Para o ex-governador de Minas Gerais e pré-candidato do Partido Novo à Presidência da República, Romeu Zema, o Supremo Tribunal Federal tornou-se um “Supremo Balcão de Negócios” e é responsável por causar crises no Brasil. Os ministros da Corte Dias Toffoli e Alexandre de Moraes teriam se associado ao banco Master, de Daniel Vorcaro, para enriquecer, disse ele.
“Nós temos ali dois ministros que sabemos nitidamente que se associaram com o maior criminoso do Brasil, que é o fundador e controlador do Banco Master. Foram tomar uísque juntos, voaram no jatinho, tiveram festas, reuniões, eram íntimos, vamos deixar bem claro”, diz ele.
Para Zema, Toffoli e Moraes deveriam não apenas sofrer impeachment, como também ser investigados e, eventualmente, presos.
Se em outros momentos o STF ajudou a atenuar crises, agora a Corte se tornou causadora de problemas, diz o empresário de 62 anos, natural de Araxá (MG).
“Quem antes era bombeiro para apagar incêndio agora se transformou em incendiário.

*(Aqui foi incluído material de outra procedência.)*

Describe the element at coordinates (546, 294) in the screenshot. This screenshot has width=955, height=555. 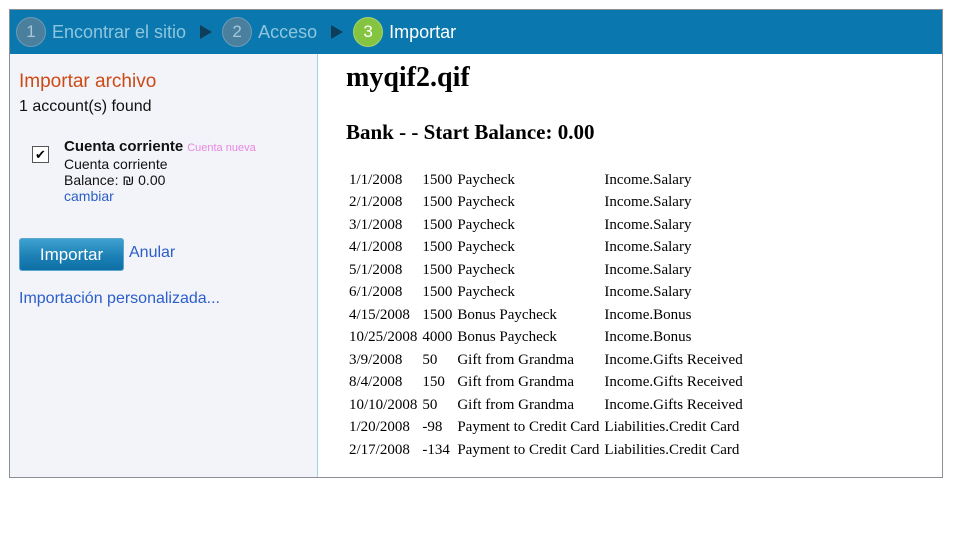
I see `table-row: 6/1/2008 1500 Paycheck Income.Salary` at that location.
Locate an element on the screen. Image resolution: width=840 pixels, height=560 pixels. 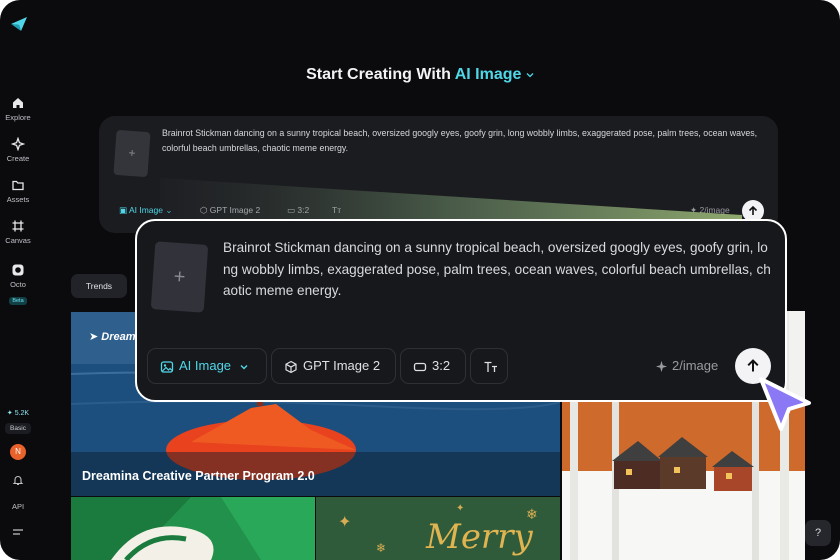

Está colocando a nossa República e as nossas instituições em risco”, disse ele, em entrevista ao Metrópoles.
“Está muito claro que essa crise que o Brasil está vivendo foi causada dentro do Supremo, foi causada também pelas indicações desses ministros do Supremo. Indicações totalmente inadequadas”, disse ele.
Nos últimos dias, o pré-candidato se tornou alvo de críticas do ministro Gilmar Mendes, do STF. O ministro pediu a inclusão de Zema no chamado “inquérito das fake news”, criado originalmente para investigar ameaças aos ministros, por conta de uma série de vídeos satíricos do pré-candidato do Novo nas redes.